(Activity): Say how many lines of the listing below contain "marker", giving the number and nothing else.
──────── Data extract ────────
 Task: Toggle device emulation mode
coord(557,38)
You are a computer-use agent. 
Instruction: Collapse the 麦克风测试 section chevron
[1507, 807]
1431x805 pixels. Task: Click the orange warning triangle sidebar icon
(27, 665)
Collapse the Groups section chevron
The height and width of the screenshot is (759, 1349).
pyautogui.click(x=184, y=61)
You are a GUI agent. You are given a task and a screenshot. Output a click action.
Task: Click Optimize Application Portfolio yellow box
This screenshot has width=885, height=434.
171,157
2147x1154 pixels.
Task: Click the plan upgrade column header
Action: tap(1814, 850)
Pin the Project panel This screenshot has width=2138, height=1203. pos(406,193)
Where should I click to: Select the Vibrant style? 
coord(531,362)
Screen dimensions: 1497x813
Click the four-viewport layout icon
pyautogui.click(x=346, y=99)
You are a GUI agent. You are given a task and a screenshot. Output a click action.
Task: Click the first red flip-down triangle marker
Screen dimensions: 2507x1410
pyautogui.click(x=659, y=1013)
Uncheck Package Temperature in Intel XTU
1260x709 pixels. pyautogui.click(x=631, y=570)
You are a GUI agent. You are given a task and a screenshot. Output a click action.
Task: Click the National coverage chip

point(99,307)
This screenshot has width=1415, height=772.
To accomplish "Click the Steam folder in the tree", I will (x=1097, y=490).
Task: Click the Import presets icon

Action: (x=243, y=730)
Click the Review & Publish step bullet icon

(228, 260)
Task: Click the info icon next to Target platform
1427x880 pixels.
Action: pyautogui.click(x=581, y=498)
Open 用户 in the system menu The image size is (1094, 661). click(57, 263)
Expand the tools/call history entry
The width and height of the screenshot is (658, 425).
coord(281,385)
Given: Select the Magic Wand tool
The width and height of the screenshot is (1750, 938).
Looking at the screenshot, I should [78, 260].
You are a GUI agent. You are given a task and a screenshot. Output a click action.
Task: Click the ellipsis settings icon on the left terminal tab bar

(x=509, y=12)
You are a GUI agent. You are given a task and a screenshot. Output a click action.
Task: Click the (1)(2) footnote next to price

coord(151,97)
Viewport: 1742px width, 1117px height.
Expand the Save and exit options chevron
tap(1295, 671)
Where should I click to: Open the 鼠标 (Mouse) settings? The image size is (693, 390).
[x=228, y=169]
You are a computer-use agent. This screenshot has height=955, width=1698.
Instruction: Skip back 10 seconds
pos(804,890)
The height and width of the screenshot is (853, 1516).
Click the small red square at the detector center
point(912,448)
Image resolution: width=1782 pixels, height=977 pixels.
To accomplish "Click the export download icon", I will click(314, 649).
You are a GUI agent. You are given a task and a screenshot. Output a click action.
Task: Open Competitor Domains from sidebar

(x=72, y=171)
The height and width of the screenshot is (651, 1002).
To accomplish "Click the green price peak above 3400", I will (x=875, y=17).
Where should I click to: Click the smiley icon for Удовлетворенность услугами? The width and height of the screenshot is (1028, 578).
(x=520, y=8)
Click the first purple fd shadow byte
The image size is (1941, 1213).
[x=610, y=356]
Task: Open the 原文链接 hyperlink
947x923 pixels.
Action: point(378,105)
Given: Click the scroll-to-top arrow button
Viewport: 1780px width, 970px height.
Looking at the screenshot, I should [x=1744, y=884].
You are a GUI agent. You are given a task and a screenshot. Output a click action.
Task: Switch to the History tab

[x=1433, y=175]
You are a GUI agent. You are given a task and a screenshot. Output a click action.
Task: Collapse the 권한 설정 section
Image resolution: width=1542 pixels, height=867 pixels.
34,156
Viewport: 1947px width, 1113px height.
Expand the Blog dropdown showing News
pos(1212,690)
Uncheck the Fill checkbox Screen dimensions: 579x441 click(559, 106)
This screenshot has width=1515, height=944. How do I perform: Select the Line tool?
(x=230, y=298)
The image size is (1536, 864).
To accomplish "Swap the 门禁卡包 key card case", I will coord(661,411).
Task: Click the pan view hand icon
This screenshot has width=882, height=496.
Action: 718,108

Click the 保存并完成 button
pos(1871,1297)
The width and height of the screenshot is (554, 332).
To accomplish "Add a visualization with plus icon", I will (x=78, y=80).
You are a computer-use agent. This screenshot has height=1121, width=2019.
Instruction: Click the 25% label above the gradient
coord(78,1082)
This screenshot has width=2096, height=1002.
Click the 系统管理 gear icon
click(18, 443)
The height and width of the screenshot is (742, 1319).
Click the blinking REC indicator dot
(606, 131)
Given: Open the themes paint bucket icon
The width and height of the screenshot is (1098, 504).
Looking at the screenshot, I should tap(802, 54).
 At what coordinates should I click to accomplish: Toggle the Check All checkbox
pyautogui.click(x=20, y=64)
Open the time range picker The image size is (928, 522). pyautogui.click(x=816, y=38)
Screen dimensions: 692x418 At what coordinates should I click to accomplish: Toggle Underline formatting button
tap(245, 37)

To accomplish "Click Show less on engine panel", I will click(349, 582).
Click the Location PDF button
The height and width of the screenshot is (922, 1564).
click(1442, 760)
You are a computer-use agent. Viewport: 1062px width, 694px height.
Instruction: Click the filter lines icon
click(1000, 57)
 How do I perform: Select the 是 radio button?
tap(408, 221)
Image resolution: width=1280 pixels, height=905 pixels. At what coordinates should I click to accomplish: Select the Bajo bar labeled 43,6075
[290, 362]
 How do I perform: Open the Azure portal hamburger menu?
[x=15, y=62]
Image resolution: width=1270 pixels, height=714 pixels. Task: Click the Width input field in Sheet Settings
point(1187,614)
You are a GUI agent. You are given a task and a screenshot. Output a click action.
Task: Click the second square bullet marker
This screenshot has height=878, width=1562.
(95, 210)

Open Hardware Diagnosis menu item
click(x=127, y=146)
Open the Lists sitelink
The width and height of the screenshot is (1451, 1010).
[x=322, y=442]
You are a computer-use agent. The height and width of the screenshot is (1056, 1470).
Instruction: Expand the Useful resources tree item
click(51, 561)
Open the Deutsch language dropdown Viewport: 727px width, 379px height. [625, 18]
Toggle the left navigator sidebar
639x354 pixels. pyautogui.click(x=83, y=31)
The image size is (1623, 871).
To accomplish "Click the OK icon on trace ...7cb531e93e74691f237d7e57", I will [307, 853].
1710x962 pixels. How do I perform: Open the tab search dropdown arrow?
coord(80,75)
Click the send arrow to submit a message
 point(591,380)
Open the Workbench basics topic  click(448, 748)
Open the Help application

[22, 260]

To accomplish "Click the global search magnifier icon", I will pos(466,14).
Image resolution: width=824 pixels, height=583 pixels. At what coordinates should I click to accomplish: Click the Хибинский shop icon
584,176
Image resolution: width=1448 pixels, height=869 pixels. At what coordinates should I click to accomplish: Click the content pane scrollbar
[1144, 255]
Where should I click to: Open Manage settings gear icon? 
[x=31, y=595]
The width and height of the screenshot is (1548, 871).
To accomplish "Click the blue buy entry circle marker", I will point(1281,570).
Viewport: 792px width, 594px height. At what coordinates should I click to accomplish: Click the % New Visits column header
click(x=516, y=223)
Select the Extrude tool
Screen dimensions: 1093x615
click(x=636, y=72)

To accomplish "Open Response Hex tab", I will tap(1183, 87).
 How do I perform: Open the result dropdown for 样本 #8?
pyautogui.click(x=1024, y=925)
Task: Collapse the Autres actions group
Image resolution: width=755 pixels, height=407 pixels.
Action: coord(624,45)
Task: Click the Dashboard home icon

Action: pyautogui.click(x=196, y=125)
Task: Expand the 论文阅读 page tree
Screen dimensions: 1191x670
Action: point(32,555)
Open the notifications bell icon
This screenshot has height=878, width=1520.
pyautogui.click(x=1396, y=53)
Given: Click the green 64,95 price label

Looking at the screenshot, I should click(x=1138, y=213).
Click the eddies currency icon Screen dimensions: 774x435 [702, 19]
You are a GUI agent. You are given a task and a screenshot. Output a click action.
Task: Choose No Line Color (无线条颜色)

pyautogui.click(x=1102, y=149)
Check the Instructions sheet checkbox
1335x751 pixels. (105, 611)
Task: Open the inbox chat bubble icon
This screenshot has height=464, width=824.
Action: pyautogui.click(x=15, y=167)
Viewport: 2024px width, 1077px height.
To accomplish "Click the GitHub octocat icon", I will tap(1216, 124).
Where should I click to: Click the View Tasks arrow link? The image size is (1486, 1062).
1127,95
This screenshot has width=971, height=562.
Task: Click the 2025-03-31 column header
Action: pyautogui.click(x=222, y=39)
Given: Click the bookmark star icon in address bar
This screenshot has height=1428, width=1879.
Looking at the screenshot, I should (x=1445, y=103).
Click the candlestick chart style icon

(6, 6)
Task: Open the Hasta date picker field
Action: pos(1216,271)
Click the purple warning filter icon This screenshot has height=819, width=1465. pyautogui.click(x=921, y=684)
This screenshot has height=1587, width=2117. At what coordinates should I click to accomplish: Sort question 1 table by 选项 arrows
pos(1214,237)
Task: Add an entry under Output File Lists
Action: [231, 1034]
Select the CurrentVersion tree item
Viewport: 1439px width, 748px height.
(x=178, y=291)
────────
(Solution for this exercise): 3